Iowa’s state capital is shaking off its staid reputation through re-energised arts venues and a ‘growing’ food scene
Bill Bryson didn’t help his hometown’s reputation with the opening to his breakthrough book, The Lost Continent. “I come from Des Moines. Somebody had to.” One million copies later, the world may still believe that Iowa’s capital – in the middle of the most Midwestern of states – is the place where you “settle down with a local girl called Bobbi and get a job in the Firestone factory and live there for ever and ever.”

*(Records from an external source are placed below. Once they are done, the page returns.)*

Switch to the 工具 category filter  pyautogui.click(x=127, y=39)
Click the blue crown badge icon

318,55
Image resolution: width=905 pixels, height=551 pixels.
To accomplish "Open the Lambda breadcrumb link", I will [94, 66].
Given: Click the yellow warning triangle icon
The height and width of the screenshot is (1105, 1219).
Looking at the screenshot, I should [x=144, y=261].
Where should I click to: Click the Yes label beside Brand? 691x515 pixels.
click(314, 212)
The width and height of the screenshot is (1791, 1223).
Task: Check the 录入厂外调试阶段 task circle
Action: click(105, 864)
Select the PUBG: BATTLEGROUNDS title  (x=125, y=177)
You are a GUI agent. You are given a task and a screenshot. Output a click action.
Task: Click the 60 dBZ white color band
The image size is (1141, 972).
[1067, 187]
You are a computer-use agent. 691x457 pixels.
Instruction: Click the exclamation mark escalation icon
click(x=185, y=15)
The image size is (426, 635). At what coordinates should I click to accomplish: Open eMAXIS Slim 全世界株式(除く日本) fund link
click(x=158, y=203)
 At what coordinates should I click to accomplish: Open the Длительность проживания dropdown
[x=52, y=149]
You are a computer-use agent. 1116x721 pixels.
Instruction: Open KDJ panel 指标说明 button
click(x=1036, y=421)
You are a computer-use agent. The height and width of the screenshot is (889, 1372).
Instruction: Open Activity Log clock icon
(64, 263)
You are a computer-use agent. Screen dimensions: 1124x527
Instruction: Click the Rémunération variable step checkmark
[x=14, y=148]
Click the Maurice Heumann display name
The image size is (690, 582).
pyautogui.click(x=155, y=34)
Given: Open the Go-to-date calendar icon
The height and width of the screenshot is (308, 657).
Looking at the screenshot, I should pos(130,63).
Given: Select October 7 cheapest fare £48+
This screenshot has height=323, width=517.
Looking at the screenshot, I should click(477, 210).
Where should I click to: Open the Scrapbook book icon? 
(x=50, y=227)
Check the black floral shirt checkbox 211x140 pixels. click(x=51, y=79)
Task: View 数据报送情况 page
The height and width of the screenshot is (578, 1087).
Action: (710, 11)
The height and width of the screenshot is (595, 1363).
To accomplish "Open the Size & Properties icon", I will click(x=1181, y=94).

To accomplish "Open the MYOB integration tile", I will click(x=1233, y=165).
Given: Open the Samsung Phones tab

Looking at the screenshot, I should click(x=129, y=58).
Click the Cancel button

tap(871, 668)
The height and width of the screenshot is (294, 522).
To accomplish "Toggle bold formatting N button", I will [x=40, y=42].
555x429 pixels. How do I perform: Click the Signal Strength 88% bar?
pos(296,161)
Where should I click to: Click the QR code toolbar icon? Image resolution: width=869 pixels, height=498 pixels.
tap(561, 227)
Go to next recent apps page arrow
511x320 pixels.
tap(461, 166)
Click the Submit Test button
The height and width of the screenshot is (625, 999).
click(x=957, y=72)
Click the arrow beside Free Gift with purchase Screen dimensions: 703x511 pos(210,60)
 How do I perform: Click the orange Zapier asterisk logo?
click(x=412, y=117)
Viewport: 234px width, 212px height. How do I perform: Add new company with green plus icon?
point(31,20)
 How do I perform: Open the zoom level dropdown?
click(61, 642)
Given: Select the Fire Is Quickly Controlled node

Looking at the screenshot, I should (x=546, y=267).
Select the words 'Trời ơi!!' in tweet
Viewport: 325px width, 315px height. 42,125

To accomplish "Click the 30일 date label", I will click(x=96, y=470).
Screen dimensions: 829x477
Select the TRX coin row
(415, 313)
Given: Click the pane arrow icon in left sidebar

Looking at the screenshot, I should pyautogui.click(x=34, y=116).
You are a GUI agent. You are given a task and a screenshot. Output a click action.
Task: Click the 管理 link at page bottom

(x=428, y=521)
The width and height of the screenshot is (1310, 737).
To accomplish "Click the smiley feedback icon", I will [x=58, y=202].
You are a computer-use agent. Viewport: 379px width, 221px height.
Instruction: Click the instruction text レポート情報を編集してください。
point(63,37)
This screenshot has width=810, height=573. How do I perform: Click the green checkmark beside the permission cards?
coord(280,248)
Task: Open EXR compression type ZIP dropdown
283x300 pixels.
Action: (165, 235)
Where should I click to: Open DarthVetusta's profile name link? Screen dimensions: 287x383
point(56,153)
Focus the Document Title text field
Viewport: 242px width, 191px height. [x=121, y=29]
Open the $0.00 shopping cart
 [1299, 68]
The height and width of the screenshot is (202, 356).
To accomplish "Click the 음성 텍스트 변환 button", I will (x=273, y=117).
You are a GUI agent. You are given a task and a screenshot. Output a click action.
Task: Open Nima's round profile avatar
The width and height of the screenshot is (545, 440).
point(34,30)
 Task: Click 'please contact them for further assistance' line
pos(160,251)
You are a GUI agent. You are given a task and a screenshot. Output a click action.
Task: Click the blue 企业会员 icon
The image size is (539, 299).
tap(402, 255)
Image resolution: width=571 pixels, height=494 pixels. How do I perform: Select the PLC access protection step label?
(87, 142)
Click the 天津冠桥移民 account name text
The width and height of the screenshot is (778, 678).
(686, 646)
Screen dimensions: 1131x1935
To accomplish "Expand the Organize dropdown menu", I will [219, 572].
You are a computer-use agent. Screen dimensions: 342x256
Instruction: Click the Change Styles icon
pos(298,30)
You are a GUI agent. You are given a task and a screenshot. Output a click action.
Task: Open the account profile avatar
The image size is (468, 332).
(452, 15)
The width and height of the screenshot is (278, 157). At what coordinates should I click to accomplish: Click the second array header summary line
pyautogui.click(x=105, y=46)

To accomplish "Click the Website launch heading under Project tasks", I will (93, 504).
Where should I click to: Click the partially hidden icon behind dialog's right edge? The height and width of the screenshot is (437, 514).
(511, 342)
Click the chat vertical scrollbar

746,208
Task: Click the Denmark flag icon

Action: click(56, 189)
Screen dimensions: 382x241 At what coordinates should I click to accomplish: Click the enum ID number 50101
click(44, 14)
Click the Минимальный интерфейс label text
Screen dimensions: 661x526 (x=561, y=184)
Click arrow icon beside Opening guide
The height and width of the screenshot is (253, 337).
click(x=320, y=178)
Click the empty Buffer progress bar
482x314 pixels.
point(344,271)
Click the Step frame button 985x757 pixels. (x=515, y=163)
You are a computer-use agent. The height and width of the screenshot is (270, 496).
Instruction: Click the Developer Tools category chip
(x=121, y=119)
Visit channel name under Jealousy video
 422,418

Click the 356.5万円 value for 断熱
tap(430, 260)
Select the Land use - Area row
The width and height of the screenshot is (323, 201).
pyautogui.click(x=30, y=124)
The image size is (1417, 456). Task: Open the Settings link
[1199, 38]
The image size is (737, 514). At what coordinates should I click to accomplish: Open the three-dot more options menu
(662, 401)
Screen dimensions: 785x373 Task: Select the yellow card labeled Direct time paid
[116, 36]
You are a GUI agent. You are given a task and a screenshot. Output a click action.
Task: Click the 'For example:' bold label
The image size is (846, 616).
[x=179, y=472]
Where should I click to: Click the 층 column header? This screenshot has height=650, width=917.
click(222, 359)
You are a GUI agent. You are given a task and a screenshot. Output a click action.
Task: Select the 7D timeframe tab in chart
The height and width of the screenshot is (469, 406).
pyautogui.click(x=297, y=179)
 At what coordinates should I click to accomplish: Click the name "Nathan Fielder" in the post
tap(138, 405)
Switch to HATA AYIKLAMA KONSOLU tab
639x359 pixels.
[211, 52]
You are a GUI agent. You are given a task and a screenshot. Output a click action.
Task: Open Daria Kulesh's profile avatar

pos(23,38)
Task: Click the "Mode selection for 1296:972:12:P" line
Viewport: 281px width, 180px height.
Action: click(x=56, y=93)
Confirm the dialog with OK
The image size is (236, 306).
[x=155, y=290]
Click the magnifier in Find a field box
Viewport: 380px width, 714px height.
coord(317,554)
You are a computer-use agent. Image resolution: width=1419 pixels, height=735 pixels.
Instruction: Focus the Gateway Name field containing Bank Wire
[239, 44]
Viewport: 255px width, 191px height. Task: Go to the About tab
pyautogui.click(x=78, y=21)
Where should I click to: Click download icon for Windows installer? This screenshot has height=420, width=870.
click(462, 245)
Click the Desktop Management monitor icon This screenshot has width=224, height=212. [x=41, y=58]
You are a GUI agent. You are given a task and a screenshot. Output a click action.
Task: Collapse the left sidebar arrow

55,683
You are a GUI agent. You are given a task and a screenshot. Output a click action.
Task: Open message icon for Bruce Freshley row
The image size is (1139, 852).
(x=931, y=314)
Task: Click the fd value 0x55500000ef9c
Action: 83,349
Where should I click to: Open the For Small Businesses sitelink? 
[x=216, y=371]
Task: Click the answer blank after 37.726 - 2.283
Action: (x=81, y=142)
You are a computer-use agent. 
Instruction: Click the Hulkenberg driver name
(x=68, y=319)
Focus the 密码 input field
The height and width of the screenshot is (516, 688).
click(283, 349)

Des Moines’ dominant businesses (banking and insurance) once kept it a conservative, staid place. Today those same industries are fostering a social revolution. After years of losing their best and brightest inhabitants to, frankly, anywhere else, city leaders began investing in local arts and culture to stem the brain drain, including remodelling the riverfront and building an amphitheatre to host a summer-long programme of outdoor gigs and concerts.
Meanwhile, a new wave of farmers have been transforming the city’s food scene. As the second-largest agricultural producer in the US, with more than 90% of its land used for farming, Iowa is at the forefront of modern agronomy. Its enthusiastic embrace of the farm-to-table philosophy has turned Des Moines’ restaurant business into one of the best-kept foodie secrets in the US.
“There aren’t a lot of chains in the metro area,” says Jenny Quiner, whose urban farm, Dogpatch Urban Gardens, supplies to local restaurants, as well as the Iowa Food Cooperative. “And the neighbourhoods are just as cool as downtown: East Village, Ingersoll Park, even nearby suburban cities such as Clive and Altoona; they’re all benefiting, not just one portion.”